建立image-text pair数据集
获取更多的数据，做弱监督预训练，不要求高质量，也不要求full labeled

最终，决定从网络爬取Text-image pair数据对，4亿个

具体实施方法

这其实是比较古老的文本-图像相互独立的编码法，TEXT端和IMAGE端的编码器可以有多种选择，能够提取到同一维度的深度信息，最后得出一个相关矩阵就行了。

image_features = self.encode_image(image)
text_features = self.encode_text(text)

# normalized features
image_features = image_features / image_features.norm(dim=1, keepdim=True)
text_features = text_features / text_features.norm(dim=1, keepdim=True)

# cosine similarity as logits
logit_scale = self.logit_scale.exp()
logits_per_image = logit_scale * image_features @ text_features.t()
logits_per_text = logits_per_image.t()

# shape = [global_batch_size, global_batch_size]
return logits_per_image, logits_per_text

loss使用CE loss即可。

文本处理

步骤	操作	输入示例	输出示例	备注
1. 清洗	去除多余空格	`"a photo"`	`"a photo"`	基础预处理
2. 分词	BPE 编码	`"a photo"`	`["a", "photo"]`	转为子词
3. 格式化	添加标记/填充	`["a", "photo"]`	`[49406, 320, 1125, 49407, 0...]`	固定长度 77，过短就补0，过长就切掉
4. 编码	Transformer	`[IDs]`	`[77, 512]` 向量序列	12层 Transformer
5. 提取	EOT 池化	`[77, 512]`	`[512]` 单个向量	取结束符位置
6. 输出	投影+归一化	`[512]`	`[512]` 最终特征	用于计算相似度

总之，是处理长度统一的问题，并和图像特征对齐。

def encode_text(self, text):
    x = self.token_embedding(text).type(self.dtype)  # [batch_size, n_ctx, d_model]

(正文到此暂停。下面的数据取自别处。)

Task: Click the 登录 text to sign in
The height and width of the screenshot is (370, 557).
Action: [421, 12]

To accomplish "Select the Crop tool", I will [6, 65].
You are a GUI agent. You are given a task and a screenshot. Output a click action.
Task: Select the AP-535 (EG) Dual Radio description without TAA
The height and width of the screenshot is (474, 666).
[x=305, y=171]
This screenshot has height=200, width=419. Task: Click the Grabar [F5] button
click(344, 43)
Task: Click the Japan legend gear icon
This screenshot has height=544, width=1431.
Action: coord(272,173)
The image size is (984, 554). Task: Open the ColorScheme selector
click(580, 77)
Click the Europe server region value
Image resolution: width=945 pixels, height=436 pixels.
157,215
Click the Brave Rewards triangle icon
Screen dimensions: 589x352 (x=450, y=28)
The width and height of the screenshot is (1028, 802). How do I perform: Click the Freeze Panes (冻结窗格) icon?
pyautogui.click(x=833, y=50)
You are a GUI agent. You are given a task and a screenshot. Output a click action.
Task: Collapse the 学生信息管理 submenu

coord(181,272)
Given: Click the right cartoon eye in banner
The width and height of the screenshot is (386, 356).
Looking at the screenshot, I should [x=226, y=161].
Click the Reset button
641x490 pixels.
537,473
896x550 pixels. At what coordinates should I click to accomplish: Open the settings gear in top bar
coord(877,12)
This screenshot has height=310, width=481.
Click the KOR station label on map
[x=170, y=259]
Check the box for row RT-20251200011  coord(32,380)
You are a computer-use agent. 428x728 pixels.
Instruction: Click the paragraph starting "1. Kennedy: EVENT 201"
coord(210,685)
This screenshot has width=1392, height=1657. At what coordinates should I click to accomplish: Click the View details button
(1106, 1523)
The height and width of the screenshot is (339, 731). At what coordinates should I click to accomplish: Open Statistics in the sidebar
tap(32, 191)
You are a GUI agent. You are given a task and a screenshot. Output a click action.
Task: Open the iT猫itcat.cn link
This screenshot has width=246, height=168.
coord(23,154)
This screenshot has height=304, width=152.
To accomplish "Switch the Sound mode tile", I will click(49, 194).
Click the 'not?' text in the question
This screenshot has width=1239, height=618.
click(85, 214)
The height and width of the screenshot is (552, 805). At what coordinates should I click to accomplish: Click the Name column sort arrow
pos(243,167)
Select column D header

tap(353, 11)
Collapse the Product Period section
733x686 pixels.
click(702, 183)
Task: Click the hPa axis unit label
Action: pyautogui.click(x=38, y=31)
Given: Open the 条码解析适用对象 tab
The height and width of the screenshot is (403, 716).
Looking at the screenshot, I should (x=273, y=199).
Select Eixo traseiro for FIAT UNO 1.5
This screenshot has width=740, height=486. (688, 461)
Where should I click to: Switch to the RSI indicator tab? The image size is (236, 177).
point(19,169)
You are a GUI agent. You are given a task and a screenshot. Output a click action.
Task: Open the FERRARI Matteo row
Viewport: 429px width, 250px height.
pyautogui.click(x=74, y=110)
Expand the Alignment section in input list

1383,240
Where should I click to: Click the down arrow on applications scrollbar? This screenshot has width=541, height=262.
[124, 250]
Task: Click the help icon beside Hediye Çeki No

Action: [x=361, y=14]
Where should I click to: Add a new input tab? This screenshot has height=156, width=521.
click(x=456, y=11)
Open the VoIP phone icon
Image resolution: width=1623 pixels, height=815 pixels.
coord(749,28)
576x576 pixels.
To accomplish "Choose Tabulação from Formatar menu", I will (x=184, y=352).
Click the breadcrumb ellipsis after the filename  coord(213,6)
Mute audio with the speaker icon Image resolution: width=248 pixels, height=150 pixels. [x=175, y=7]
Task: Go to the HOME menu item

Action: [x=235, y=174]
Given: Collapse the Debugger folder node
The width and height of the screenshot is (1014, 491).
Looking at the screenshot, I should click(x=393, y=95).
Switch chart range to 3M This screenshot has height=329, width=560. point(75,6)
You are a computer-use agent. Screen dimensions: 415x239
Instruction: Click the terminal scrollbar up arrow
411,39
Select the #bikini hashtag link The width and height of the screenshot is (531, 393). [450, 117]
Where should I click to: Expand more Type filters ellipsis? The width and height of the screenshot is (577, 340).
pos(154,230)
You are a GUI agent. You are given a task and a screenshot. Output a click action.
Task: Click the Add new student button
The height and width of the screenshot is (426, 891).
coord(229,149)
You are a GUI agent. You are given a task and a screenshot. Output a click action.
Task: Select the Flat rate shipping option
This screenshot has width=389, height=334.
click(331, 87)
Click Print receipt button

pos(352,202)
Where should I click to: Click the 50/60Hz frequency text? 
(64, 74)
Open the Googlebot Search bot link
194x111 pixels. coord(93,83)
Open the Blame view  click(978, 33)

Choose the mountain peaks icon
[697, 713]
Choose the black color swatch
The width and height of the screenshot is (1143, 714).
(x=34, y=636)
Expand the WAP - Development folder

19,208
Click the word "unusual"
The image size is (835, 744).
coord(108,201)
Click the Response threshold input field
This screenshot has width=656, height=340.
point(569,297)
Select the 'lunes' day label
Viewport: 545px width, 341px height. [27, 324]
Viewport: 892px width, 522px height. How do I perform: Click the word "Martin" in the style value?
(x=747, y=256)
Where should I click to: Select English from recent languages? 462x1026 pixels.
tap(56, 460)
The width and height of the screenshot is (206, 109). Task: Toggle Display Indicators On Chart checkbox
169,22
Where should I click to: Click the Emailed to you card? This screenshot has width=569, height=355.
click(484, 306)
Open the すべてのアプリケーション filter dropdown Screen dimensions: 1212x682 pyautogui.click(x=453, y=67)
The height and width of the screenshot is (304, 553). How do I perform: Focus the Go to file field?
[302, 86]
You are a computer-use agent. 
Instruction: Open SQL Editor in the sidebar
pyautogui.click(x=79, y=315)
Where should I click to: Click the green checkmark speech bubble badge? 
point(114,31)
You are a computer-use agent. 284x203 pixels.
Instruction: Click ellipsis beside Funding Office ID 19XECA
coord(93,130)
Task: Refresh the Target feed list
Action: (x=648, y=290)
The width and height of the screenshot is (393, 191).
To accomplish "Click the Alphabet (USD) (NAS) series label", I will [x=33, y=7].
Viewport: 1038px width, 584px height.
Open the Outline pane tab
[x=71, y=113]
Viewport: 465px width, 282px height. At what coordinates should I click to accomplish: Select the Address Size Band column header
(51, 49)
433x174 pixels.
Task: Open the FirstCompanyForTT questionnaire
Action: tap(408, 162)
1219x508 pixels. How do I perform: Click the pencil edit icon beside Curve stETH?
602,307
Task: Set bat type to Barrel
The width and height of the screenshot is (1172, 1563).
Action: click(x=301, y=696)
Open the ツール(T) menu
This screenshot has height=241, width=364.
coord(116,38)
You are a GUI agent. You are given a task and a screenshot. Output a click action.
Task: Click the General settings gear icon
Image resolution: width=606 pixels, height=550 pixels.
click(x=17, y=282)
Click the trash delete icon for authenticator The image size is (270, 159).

    x = x + self.positional_embedding.type(self.dtype)
    x = x.permute(1, 0, 2)  # NLD -> LND
    x = self.transformer(x)
    x = x.permute(1, 0, 2)  # LND -> NLD
    x = self.ln_final(x).type(self.dtype)

    # x.shape = [batch_size, n_ctx, transformer.width]
    # take features from the eot embedding (eot_token is the highest number in each sequence)
    x = x[torch.arange(x.shape[0]), text.argmax(dim=-1)] @ self.text_projection

    return x

# 其中token_embedding表示Embedding块，这一步就转为定长了
self.token_embedding = nn.Embedding(vocab_size, transformer_width)
# 可学习编码直接让模型“背下来”每个位置的特征，虽然笨重，但在数据充足时非常有效。
positional_embedding # 就是位置编码，还可以使用正弦波、RoPE去做这件事，而此处直接进行一个硬编码，给了一个微小的扰动特征，表示位置信息。
transformer # 是一个经典的Transformer模块，需要注意的是在使用之前要进行格式调整
# NLD -> LND 是因为torch库的代码是这样写的，张量数量在第1层。算完之后要换回来
self.ln_final = LayerNorm(transformer_width) # 这就是一个层归一化
# 最后把[batch_size, n_ctx, transformer.width]转为
# [transformer.width,transformer.width]
x = x[torch.arange(x.shape[0]), text.argmax(dim=-1)] @ self.text_projection

最后这行索引代码的意思是：“对于 Batch 中的第 i 个句子，去取它第 EOT位置 的那个向量。”

输入：[batch_size, 77, 512]
输出：[batch_size, 512]
物理含义：EOT位置通常为取到argmax的index，所以可以取到每一个EOT。我们丢弃了中间所有的词向量，只保留了句尾那个经过全句注意力计算后的 EOT 向量。因为 Transformer 的因果掩码机制，这个 EOT 向量“看”到了前面所有的词，所以它包含了全句的语义信息。
矩阵乘法。
[batch_size, 512] @ [512, 512] = [batch_size, 512]。

图像处理

可以理解为输入Resnet或者ViT就可以了。